Bentrokan yang melibatkan sejumlah organisasi kemasyarakatan (ormas) di
berbagai wilayah menimbulkan keresahan di masyarakat. Pemerintah harus
segera bergerak membekukan ormas bermasalah untuk meredam potensi konflik
horizontal.

"Sebagian besar kasus yang berkaitan dengan ormas keagamaan atau kedaerahan
tidak ditindaklanjuti oleh kepolisian. Hal ini menunjukkan kegagalan
pemerintah untuk menyelesaikan konflik berbasis sentimen keagamaan dan
kedaerahan," kata Ketua Badan Pengurus Yayasan LBH Indonesia (YLBHI) Erna
Ratnaningsih, dalam rilis YLBHI, Senin (2/8/2010).

Lambatnya respons pemerintah membuat aksi kekerasan dan premanisme dari
ormas-ormas ini semakin meluas.

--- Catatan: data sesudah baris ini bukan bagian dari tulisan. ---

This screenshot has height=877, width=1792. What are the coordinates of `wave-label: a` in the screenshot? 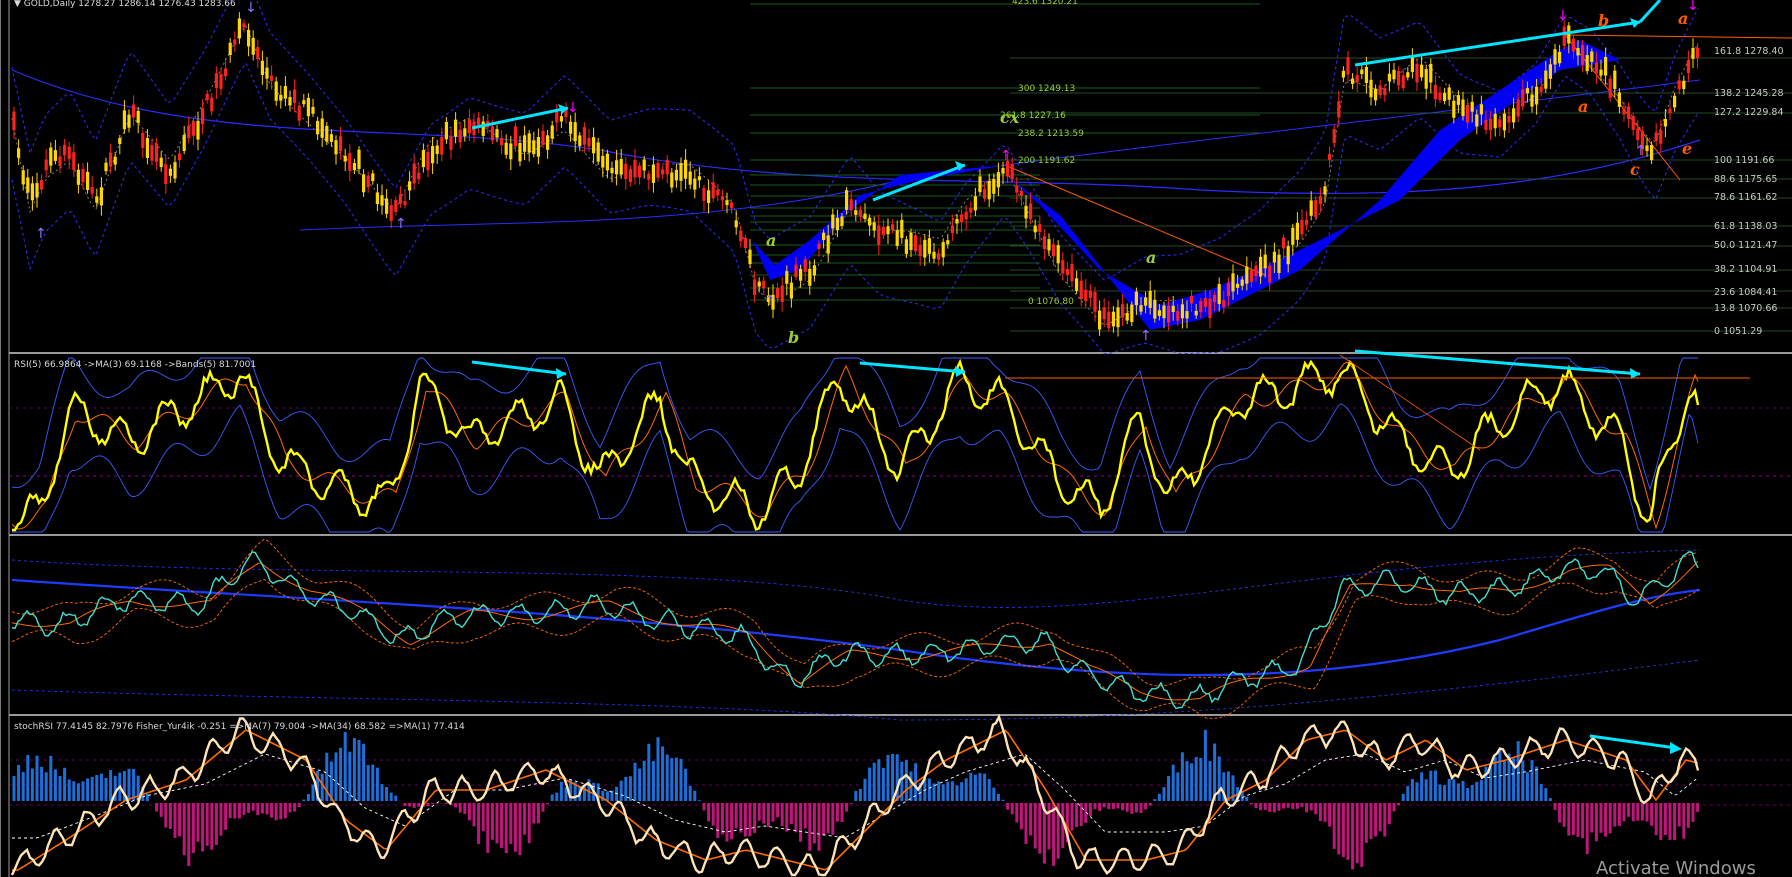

Padahal UU No 8/1985 tentang Ormas telah
mengatur bahwa ormas yang mengganggu keamanan dan ketertiban umum dapat
dibekukan (Pasal 13) dan dibubarkan (Pasal 14).

"Pemerintah memiliki kewenangan untuk membekukan atau membubarkan ormas yang
mengganggu keamanan dan ketertiban umum. Namun pertanyaannya, apakah
pemerintah memiliki keberanian," imbuh Erna.

Oleh karena itu, YLBHI mengecam tindak premanisme dan kekerasan dari ormas
terhadap kelompok minoritas di masyarakat. Aparat hukum diminta segera
memproses hukum kasus kekerasan yang dilakukan ormas.

"Mendesak negara untuk melakukan pembekuan atau pembubaran ormas yang
mengganggu ketertiban dan keamanan masyarakat," tutup Erna.